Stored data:
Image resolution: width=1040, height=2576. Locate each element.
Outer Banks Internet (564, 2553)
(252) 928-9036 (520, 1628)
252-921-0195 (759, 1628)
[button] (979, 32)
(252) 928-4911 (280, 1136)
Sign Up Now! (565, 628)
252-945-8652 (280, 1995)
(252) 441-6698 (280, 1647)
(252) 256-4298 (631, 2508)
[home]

Exercise details
Restate all of the entries exactly, please.

Answer space
Image resolution: width=1040, height=2576. Locate each element.
Outer Banks Internet (564, 2553)
(252) 928-9036 (520, 1628)
252-921-0195 (759, 1628)
[button] (979, 32)
(252) 928-4911 (280, 1136)
Sign Up Now! (565, 628)
252-945-8652 (280, 1995)
(252) 441-6698 (280, 1647)
(252) 256-4298 (631, 2508)
[home]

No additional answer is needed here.